# OVERVIEW

![title](images/overview.png)

# DETAILED COMPARISONS

# NEAREST NEIGHBOURS

In kNN the decision boundary is the dividing line or surface that separates the feature space into regions classified as one class versus another based on the proximity of a query point to the training points. The boundary can be highly non-linear and jagged, especially for low values of k, because each region is determined by the immediate nearest training points. Every data point essentially influences the shape of the boundary.

For 1-NN **(k=1)**, the decision boundary is very sensitive to noise and may overfit the training data. The decision boundary for 1-NN forms a Voronoi diagram, where the feature space is divided into regions based on the closest training point. The edges of these regions represent the decision boundaries.

As **k increases**, the boundary becomes smoother because the classifier takes a majority vote, and it becomes less sensitive to individual noisy points.

The shape of regions can be also influenced by the choice of **distance metric**.

It can handle also not linearly separable data points and more complex shapes as it follows the borders of the regions according to the class distributions in space.

![title](images/nearest_neighbors.png)

# DECISION TREE

The decision boundary for a decision tree classifier represents the regions in the feature space where the model assigns the same class label.

A decision tree splits the feature space into regions using axis-aligned splits (e.g., "feature >5" or "feature  ≤3" or based on a category 0/1).
The resulting decision boundary is a collection of rectangles (in 2D) or hyper-rectangles (in higher dimensions) - intersections of hyperplanes.

In 2D where the decision boundary is a combination of axis-aligned segments or rectangles, each rectangle corresponds to a leaf node of the tree, and all points within it are assigned the same label.

**Shallow Tree:** Fewer splits -> Large rectangular regions.

**Deep Tree:** More splits -> Smaller, finely divided regions -> Captures finer details of the data distribution but can overfit.

![title](images/decision_tree.png)

# RANDOM FOREST

Each tree generates its own decision boundary, which as we said is typically axis-aligned and piecewise-rectangular. The boundary is more detailed in regions where the training data is dense and less so in sparse regions. This reflects how trees adapt to local patterns.

**More trees** Smoother and more stable boundary, as more trees decrease the influence of outliers and noise.
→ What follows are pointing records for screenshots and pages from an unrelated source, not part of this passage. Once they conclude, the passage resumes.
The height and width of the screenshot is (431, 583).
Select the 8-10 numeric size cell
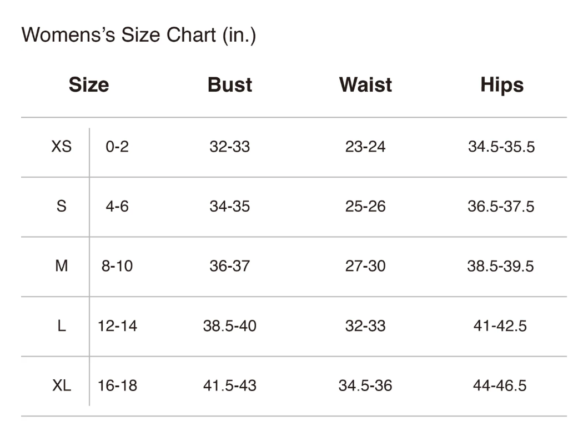pyautogui.click(x=117, y=266)
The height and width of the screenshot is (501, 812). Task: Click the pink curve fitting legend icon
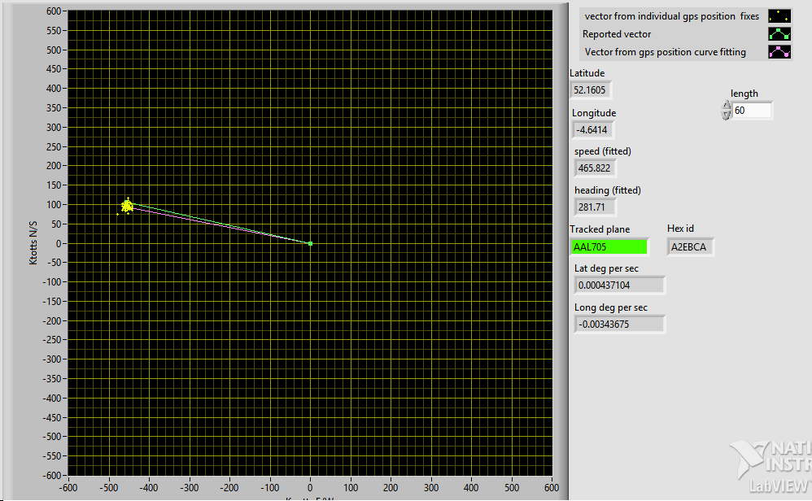pyautogui.click(x=779, y=52)
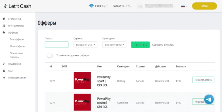Click the Статистика pie chart icon

pyautogui.click(x=4, y=19)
**Fewer trees:** Slightly noisier, jagged boundaries resembling individual tree splits.

**Shallow trees:** Coarser boundaries, unable to capture small patterns.

**Deep trees:** Finer boundaries, and overfitting risk for individual trees is mitigated by averaging.

![title](images/random_forest.png)

# NAIVE BAYES

The decision boundary separates regions where one class has a higher probability than the others.
Mathematically, it’s where P(y1∣X)=P(y2∣X), meaning the probabilities of two classes are equal.

Boundaries, when assuming a gaussian distribtion, are often linear or moderately curved, which reflects the simplicity of the model.
<!-- The type of feature distributions we assume (Gaussian, multinomial, etc.) can directly influence the boundary. -->
If one class has a much higher prior probability P(y), the decision boundary skews in favor of that class.


![title](images/naive_bayes01.png) 
![title](images/naive_bayes02.png)


# LOGISTIC REGRESSION
The region where the predicted probability of one class equals that of another (typically at 50%).
Logistic regression produces a linear decision boundary because it is based on a linear combination of input features passed through a sigmoid function.
Using logistic regression to classify two classes in a 2D plane produces the decision boundary as a straight line. In higher dimensions, it becomes a hyperplane. Due to the linear nature of DB it cannot effectively separate non-linear patterns such as moons or blobs.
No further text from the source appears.